I write this while under house arrest. More exactly, while waiting to see if whatever random skunkhead some cowboy courier service employs can be bothered to turn up with our friends’ Xmas presents. We don’t “do” extravagant Yuletide nonsense in this house, but we do like to give those we like a bit of something exotic to nibble on, just to say thanks for another year of moral support against the growing tide of Manx general ignorance.
“Ah, serves you right for not shopping local”, you say.
“Oh, sod that for a game of soldiers, you sad Calvinist half-lives”, says I, though it’s not as if we haven’t tried. The problem is, they don’t stock anything edible – or even anything you’d feed to a freeloading relative you don’t want back, if it comes to that.

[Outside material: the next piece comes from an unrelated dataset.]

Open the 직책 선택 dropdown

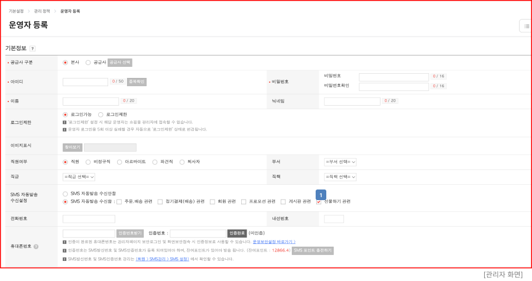click(340, 177)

Until last Christmas it was simple enough. The fabulous Moughtin Brothers ran a great little deli just five minute’s walk away where quality mattered, the customer was royalty and nothing was too much trouble. For years they have been trying to bow out gracefully and hand over to some enterprising young grocer. The trouble is, there aren’t any.

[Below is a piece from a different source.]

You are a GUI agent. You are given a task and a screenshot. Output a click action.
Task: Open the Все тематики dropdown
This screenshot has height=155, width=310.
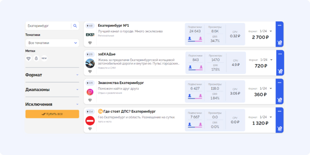(x=52, y=43)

Sure, there are any number of pretentious little upstarts who want to regurgitate slop they saw on some ex-Etonian’s culinary TV show. What there are not are straightforward small town shopkeepers willing to provide honest food which originated from animals which led relatively happy (if short )lives on something we would recognise as a farm or things resembling fruit and vegetables which grew on actual trees and bushes, the above ingredients lovingly assembled and processed by people with a modicum of culinary expertise (whether acquired from relatives or apprenticeship in something resembling a restaurant or hotel kitchen).
Is this really too much to ask?
On the Isle of Man the answer is “Yes, really”.

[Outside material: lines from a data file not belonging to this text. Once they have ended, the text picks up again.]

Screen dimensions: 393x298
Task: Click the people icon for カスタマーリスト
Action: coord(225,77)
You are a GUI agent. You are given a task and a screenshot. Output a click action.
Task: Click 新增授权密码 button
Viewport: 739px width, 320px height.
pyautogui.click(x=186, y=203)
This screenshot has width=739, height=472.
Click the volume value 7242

So we were reduced to ordering online from what advertises itself as a Lake District emporium of traditional foodstuffs - which we now suspect is run by an anonymous corporation maintaining a head office, on paper, at a desirable rural mail-forwarding address, with the actual call centre and packing carried out by desperate Mancunians and Scousers who can no longer avoid the DSS on some identikit industrial estate – probably in Runcorn or somewhere equally dreadful. The order was placed on 10th December and, according to the blurb, picked up and delivery promised within 48 hours. On 18th December a mysterious e-mail arrived thanking us for an order received just that day and promised, more vaguely, within five working days. When we replied, trying to establish who would deliver and so who to chase if it didn’t turn up it emerged that said emporium, rather than an identifiable courier service, give delivery contracts via a murky intermediary to any John Wayne with a 20 year old Transit (or even Nova) who can be enticed away from the local skunk dealer for 20 minutes.
Oh well, Merry Christmas.
And if you are a dear friend, hope you enjoyed this, because thanks to the general indolence and incompetence of the 21st century retail industry it may be all you get from us this festering season.